__INSTRUCTIONS TO FOLLOW__. Every line below that includes the word "Gurkha" needs to be copied.

__SOURCE MATERIAL__.

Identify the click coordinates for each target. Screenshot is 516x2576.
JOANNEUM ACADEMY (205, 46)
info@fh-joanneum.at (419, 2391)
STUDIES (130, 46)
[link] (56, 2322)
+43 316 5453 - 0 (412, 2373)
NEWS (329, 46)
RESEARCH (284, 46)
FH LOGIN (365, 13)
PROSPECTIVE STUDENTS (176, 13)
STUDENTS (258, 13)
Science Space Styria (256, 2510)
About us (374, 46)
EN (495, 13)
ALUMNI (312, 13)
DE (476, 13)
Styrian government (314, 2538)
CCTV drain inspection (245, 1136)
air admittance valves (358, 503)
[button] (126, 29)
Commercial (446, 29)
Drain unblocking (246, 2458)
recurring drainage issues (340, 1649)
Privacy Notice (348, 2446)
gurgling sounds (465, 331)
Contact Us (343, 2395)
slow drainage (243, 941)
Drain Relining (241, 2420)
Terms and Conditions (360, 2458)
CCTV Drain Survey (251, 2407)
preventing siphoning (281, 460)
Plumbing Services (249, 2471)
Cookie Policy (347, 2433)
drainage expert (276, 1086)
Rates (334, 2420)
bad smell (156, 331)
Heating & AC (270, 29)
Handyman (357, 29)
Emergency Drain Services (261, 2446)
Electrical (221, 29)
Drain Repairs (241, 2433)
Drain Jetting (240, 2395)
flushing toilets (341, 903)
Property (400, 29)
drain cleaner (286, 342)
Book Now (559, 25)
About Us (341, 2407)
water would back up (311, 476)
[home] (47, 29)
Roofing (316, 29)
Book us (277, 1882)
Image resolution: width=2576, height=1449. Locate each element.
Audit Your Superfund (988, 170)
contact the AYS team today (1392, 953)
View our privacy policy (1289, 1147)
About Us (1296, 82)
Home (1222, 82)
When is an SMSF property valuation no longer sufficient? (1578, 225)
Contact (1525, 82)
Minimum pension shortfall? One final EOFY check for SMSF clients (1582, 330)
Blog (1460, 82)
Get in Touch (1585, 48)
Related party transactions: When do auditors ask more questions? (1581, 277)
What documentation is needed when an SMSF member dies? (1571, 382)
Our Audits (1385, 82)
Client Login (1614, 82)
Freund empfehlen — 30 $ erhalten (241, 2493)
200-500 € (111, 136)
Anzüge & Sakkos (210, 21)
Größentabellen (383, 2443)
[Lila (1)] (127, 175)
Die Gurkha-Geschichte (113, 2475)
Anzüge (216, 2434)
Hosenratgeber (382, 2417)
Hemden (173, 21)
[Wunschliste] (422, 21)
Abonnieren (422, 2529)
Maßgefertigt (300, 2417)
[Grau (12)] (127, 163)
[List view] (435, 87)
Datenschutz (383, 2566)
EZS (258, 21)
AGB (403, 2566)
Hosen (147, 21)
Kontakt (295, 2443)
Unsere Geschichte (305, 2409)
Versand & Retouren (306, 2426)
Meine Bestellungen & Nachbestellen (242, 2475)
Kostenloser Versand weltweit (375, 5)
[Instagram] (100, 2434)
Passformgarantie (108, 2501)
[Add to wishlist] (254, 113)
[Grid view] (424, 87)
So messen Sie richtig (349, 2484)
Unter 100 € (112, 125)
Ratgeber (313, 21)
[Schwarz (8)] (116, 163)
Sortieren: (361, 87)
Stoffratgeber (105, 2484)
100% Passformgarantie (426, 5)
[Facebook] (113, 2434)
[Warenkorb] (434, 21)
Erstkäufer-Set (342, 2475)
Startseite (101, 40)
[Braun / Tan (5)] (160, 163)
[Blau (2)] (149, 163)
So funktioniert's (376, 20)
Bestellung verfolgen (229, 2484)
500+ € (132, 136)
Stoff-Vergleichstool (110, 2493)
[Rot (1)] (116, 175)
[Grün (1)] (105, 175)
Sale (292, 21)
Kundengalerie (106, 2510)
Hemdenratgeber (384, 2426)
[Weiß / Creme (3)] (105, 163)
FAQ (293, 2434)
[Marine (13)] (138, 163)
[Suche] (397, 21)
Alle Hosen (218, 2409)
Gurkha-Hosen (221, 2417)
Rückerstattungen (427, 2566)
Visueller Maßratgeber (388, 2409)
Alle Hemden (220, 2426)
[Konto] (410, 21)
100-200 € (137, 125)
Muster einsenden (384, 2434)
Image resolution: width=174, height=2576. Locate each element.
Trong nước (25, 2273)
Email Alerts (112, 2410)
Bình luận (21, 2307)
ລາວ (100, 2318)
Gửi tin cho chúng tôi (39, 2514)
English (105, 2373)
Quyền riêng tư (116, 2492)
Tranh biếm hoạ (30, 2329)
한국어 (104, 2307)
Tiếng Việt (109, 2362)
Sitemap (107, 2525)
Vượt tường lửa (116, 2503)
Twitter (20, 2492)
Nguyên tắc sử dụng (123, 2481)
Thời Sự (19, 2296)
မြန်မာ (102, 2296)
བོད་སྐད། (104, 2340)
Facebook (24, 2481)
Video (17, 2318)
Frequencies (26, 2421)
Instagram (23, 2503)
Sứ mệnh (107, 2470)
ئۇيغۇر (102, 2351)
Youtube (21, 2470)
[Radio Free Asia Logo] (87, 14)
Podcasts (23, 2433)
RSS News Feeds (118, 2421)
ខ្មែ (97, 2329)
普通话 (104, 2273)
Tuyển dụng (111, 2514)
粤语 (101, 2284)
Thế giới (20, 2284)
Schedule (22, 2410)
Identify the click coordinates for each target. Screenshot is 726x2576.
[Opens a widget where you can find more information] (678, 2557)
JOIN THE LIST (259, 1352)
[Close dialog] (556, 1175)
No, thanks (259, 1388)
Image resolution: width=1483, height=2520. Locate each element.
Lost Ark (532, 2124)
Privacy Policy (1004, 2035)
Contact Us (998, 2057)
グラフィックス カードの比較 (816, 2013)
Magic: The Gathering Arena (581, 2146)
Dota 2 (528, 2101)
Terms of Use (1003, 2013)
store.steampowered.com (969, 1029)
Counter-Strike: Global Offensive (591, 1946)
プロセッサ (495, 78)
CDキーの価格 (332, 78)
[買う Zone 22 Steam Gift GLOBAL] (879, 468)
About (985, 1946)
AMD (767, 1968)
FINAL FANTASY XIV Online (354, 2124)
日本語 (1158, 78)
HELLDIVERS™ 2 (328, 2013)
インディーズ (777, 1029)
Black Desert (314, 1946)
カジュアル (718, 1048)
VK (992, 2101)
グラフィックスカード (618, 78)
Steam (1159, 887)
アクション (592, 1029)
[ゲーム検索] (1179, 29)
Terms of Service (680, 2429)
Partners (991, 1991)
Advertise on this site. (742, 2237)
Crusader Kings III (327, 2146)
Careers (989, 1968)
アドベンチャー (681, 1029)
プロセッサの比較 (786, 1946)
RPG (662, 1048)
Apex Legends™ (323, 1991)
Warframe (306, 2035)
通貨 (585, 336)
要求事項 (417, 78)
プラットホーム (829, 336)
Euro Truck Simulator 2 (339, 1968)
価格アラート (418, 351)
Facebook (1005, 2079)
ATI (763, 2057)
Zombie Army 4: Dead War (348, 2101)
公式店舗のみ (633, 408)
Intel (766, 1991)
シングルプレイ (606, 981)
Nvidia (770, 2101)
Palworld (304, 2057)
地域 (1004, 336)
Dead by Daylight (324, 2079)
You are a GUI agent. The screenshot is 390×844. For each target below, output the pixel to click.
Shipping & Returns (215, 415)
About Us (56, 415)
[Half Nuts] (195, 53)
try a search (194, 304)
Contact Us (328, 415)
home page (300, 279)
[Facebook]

__ANSWER__.
Die Gurkha-Geschichte (113, 2475)
Gurkha-Hosen (221, 2417)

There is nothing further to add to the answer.